TÂCHE 1. Dans l'entretien avec Arielle Bobb-Willis, relevez tout ce qu'elle dit avoir voulu capturer d'elle-même sans montrer son visage ni son corps.
TÂCHE 2. Réécrivez le passage de l'entretien avec Arielle Bobb-Willis qui commence par "Fisheye : Certains" et va jusqu'à "j’ai jamais prises.", en changeant "bulle" en "parenthèse".

Fisheye : Certains de tes tirages sont actuellement présentés dans le cadre de l’exposition Persona. Comment perçois-tu cette thématique ?
Arielle Bobb-Willis : J’ai toujours voulu me voir dans mon travail, toujours été intéressée par ce à quoi pourrait ressembler un portrait de moi-même sans que je sois physiquement présente dans le cadre. Lorsque j’ai commencé à prendre ces photos, je me suis donc tout naturellement demandé ce qu’était un portrait, comment je pouvais capturer ma personnalité, mes expériences, mes échecs, mes désirs, ma honte, mon bonheur et mon amour sans avoir à montrer mon visage ou mon corps pour autant. La photo s’est tout de suite présentée comme une bulle dans laquelle je n’ai pas à me poser de questions. Et pour quelqu’un qui, comme moi, remet tout en cause, cette échappatoire a été la plus grande et la plus pure des bouffées d’air frais que j’ai jamais prises.
Ce thème de Persona peut faire référence au masque, celui du théâtre ou celui que l’on peut porter en société. Dans chacun des cas, celui-ci peut dire autant qu’il peut dissimuler. Que souhaites-tu raconter et cacher ?
C’est une très belle question. J’ai passé la majeure partie de ma vie à me cacher, à me conformer et à me faire toute petite. Je pense que j’ai tu un certain nombre de mes besoins parce que je pensais que j’en faisais trop. Il m’a fallu beaucoup de temps pour me donner la permission d’être qui je suis, de ne plus contenir ce que je voulais exprimer ni comment je voulais le faire. Généralement, les gens projettent leurs peurs sur les autres et mon travail est une représentation physique de ce que rejeter tout cela, de toutes les manières possibles, signifie. À travers mes images, j’espère montrer aux autres que dans l’art, il n’y a pas de règles et que l’on peut, très honnêtement, faire ce que l’on veut. Laissez tomber la pression de tout maîtriser et lancez-vous. Persévérez dans votre processus créatif, même si le résultat ne ressemble pas à ce qui est attendu de vous.
Au travers de tes portraits, quelle représentation de toi-même souhaites-tu donner à voir ?
Mes photos représentent la dualité de l’être humain. Ce peut être, par exemple, cette tension de s’aimer soi-même tout en travaillant sur un traumatisme, des émotions conflictuelles… Cette dichotomie m’intéresse beaucoup. Je me demande comment autant de facettes de nous-mêmes peuvent exister en même temps. En ce qui me concerne, j’essaie toujours de leur laisser assez de place pour qu’elles puissent se manifester librement, sans craindre de jugement. Plutôt que le résultat, c’est tout le processus de création qui me semble être le plus important. C’est à cette étape que j’ai l’impression d’être au meilleur de ma forme. À ce moment-là, je suis tout le contraire de l’Arielle de tous les jours, qui peut être dure avec elle-même, calme et réservée. À travers mon travail, je peux être ce que je veux et assouvir ma curiosité. Je me suis bâti un espace où je me sens belle, courageuse, vulnérable et sûre de moi… Tout ce que je crée est merveilleux parce que je l’aime et c’est tout, je me libère de mes propres contraintes !

DONNÉES ENREGISTRÉES.

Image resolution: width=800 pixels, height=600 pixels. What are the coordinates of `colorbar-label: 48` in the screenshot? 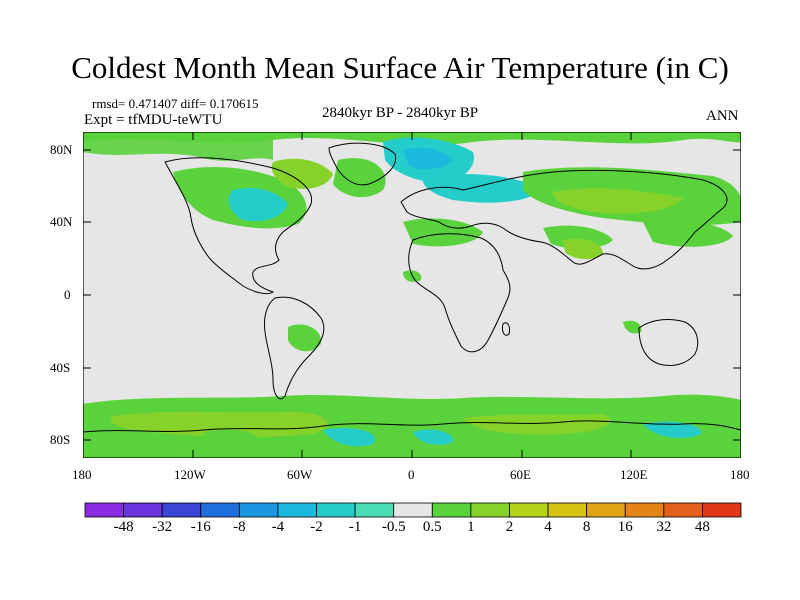 It's located at (702, 527).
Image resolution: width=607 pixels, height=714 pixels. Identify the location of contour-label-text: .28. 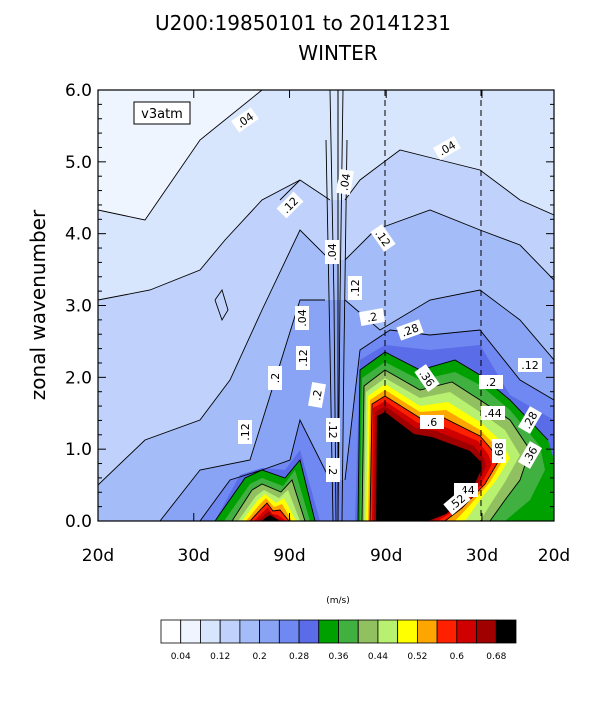
(410, 330).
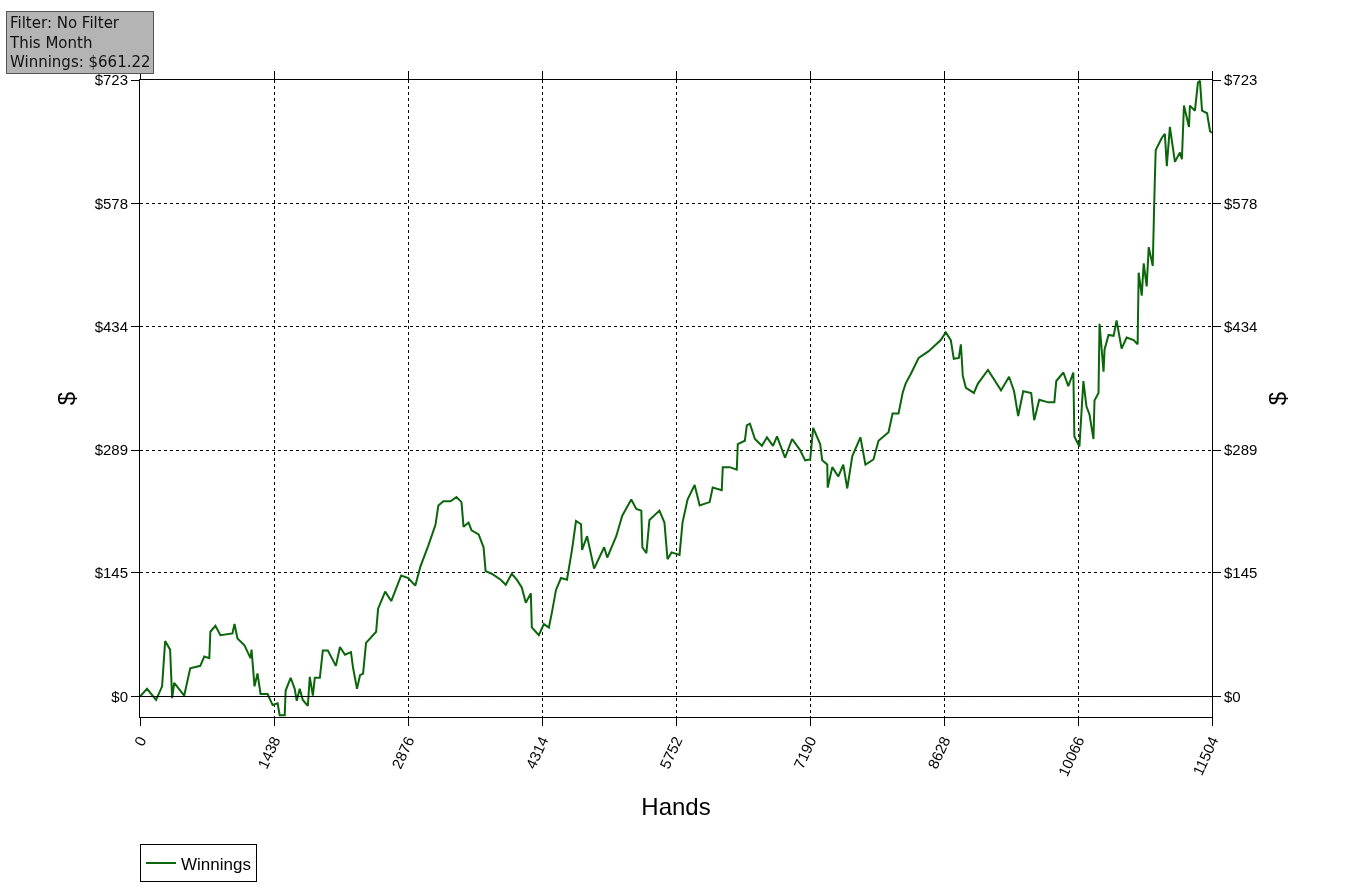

RÉPONSE 1. Sa personnalité, ses expériences, ses échecs, ses désirs, sa honte, son bonheur et son amour.

RÉPONSE 2.
Fisheye : Certains de tes tirages sont actuellement présentés dans le cadre de l’exposition Persona. Comment perçois-tu cette thématique ?
Arielle Bobb-Willis : J’ai toujours voulu me voir dans mon travail, toujours été intéressée par ce à quoi pourrait ressembler un portrait de moi-même sans que je sois physiquement présente dans le cadre. Lorsque j’ai commencé à prendre ces photos, je me suis donc tout naturellement demandé ce qu’était un portrait, comment je pouvais capturer ma personnalité, mes expériences, mes échecs, mes désirs, ma honte, mon bonheur et mon amour sans avoir à montrer mon visage ou mon corps pour autant. La photo s’est tout de suite présentée comme une parenthèse dans laquelle je n’ai pas à me poser de questions. Et pour quelqu’un qui, comme moi, remet tout en cause, cette échappatoire a été la plus grande et la plus pure des bouffées d’air frais que j’ai jamais prises.